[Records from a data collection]
-- Opening Marker --

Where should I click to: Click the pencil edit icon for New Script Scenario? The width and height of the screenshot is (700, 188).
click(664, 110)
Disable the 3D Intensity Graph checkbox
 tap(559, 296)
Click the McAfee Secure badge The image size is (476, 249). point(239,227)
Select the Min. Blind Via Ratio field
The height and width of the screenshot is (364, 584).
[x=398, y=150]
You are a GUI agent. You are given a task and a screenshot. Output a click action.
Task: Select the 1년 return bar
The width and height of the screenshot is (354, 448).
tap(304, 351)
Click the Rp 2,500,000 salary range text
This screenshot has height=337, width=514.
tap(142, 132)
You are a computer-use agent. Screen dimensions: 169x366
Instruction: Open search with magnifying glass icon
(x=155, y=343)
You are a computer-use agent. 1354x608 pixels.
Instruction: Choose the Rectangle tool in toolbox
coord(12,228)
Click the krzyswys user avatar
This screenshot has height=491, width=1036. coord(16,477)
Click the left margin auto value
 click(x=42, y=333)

-- Closing Marker --

**Your goal:** Whenever a line of the entries contains the string "Select", copy that line.

**Response for this exercise:**
Select the Min. Blind Via Ratio field
Task: Select the 1년 return bar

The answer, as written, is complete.